# WHAT YOU NEED TO DO
Nothing but the lines from the one with "The width and height of the screenshot is (1512, 802)." through the last line of the entries below should appear in the copy, please, and no pictures.

[Data excerpts]
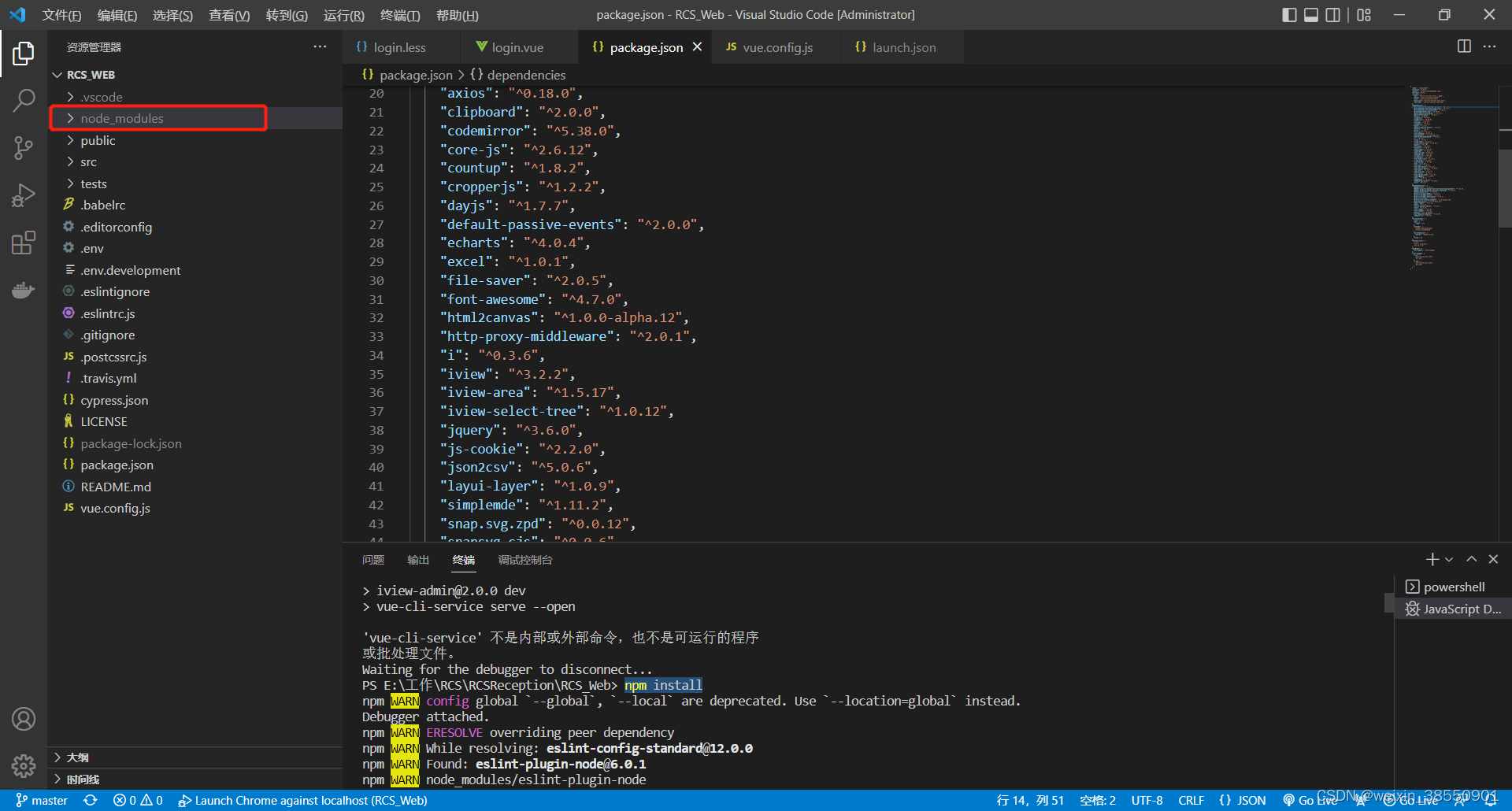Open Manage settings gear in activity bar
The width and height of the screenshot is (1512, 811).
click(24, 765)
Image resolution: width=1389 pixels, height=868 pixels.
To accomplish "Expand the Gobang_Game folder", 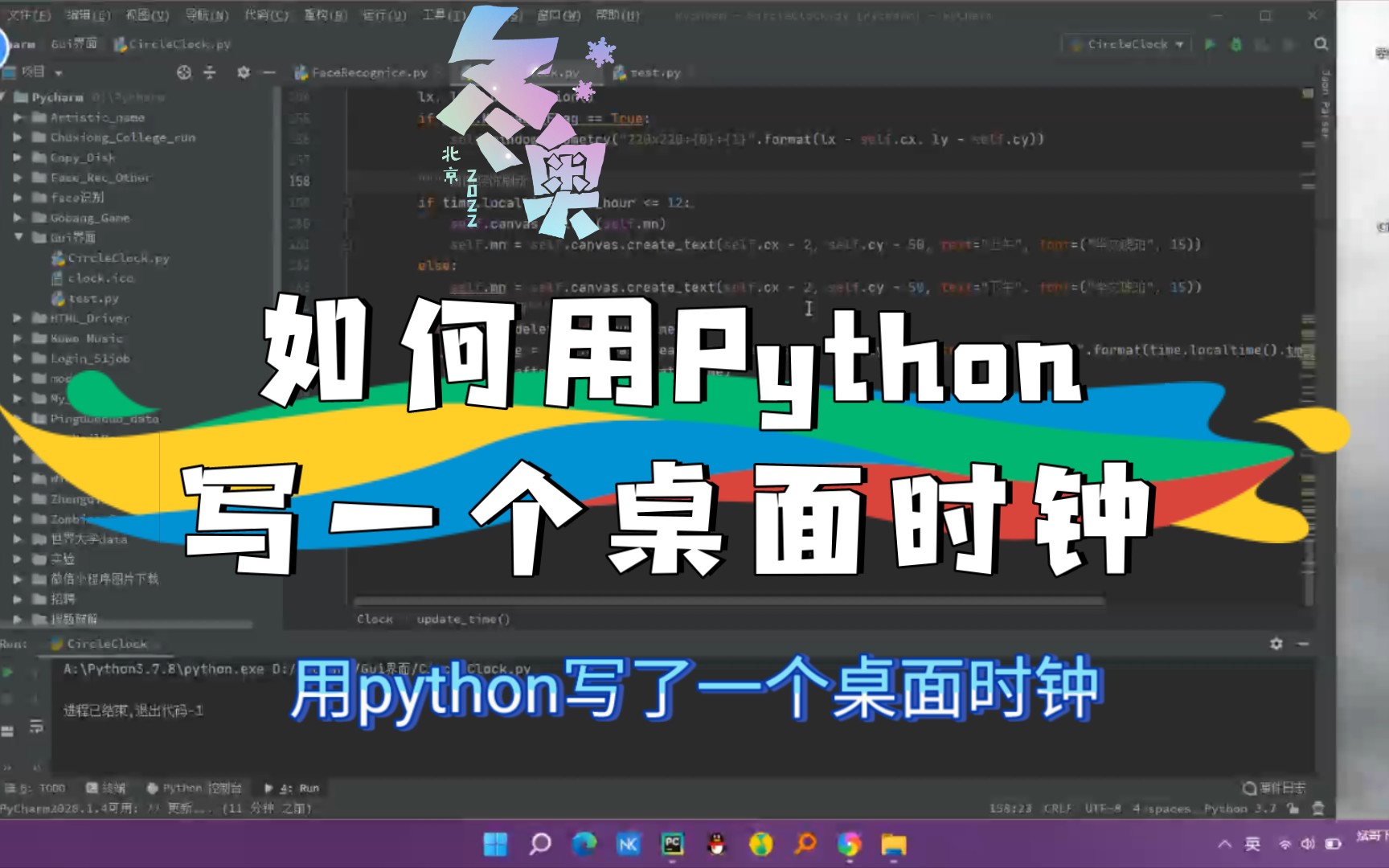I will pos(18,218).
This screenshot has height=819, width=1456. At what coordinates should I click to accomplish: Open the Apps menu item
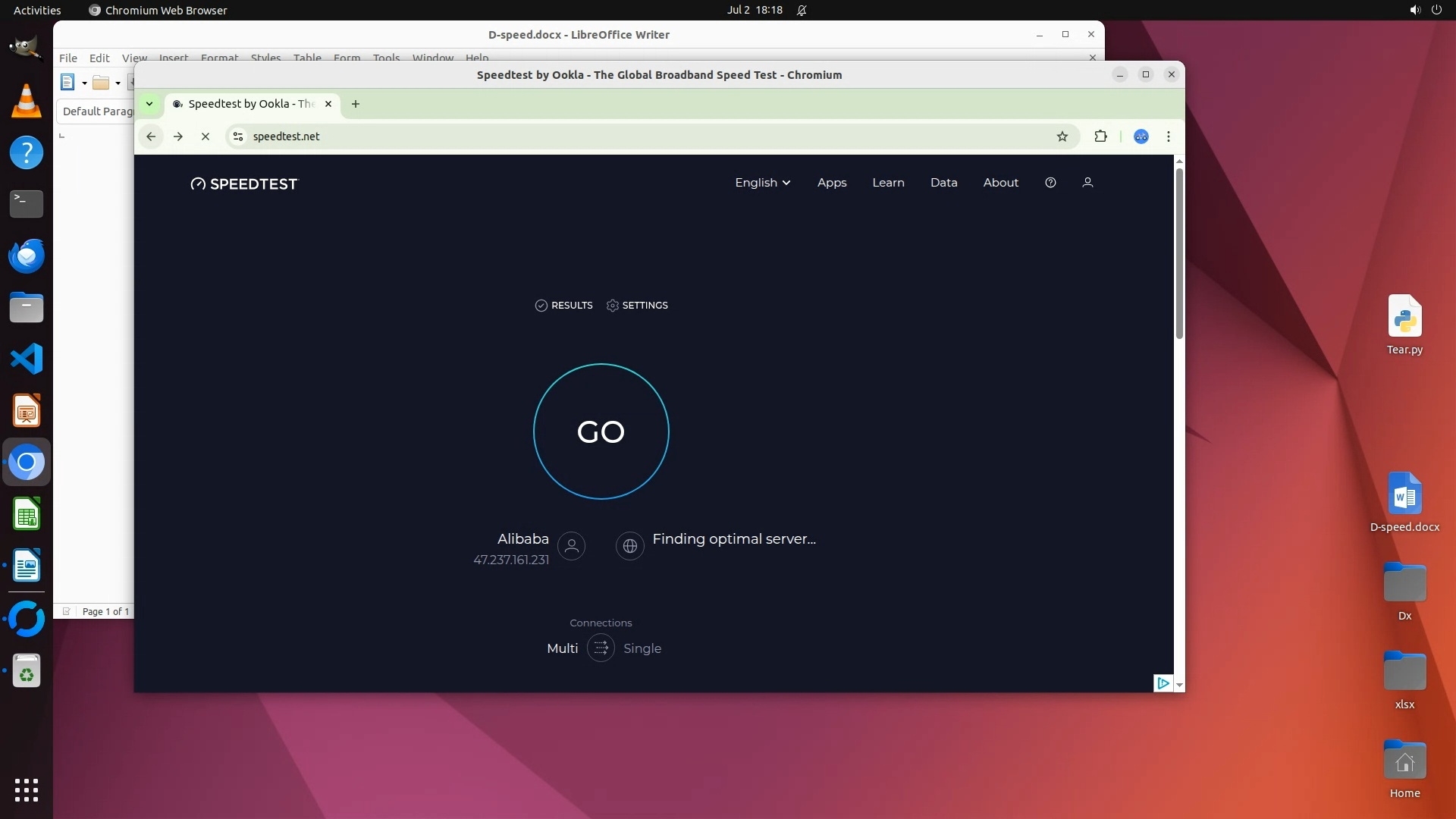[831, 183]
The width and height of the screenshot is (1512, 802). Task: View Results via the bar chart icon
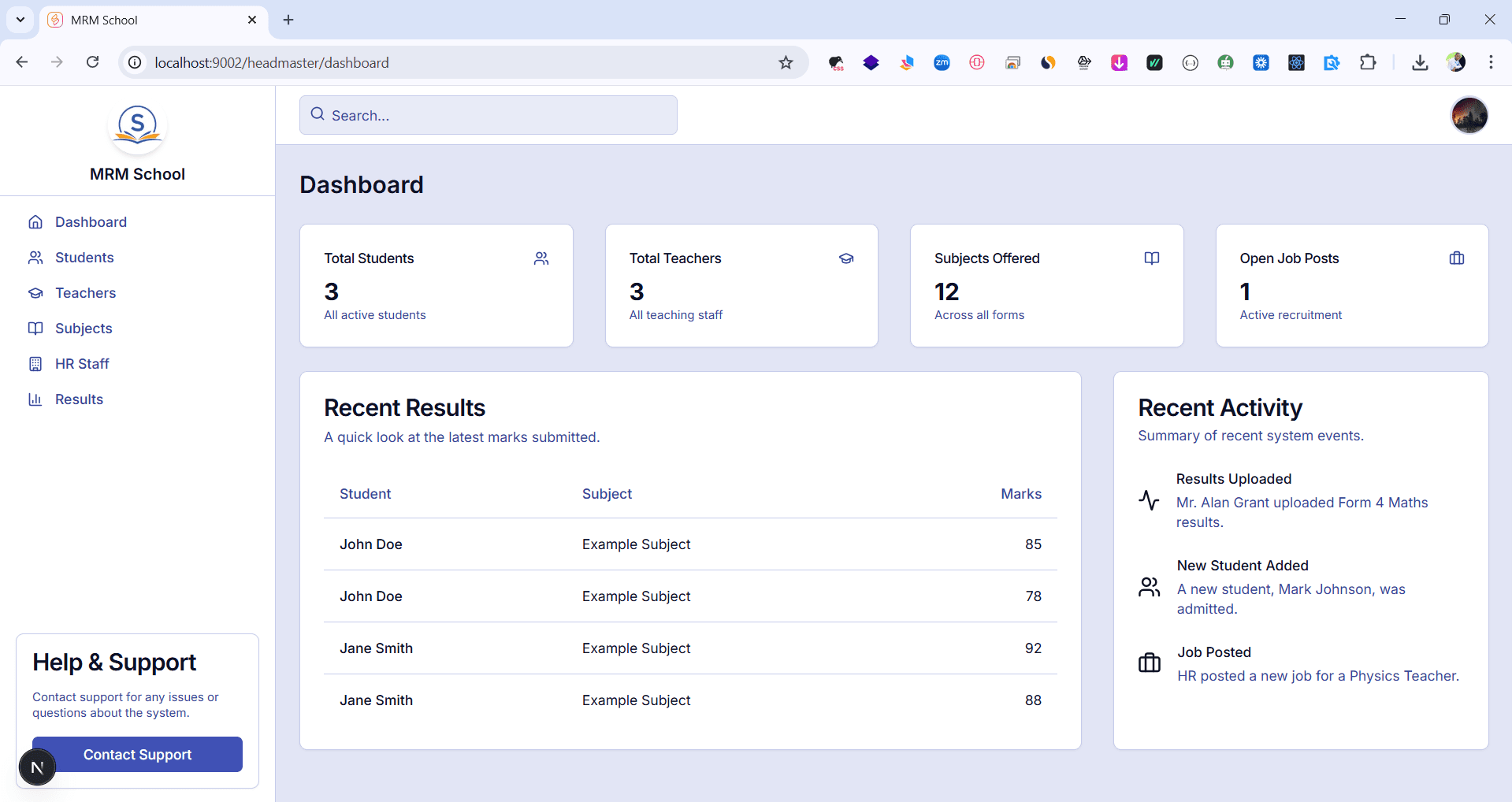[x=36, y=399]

# ANSWER SECTION
The width and height of the screenshot is (1512, 802). Task: View Results via the bar chart icon
[x=36, y=399]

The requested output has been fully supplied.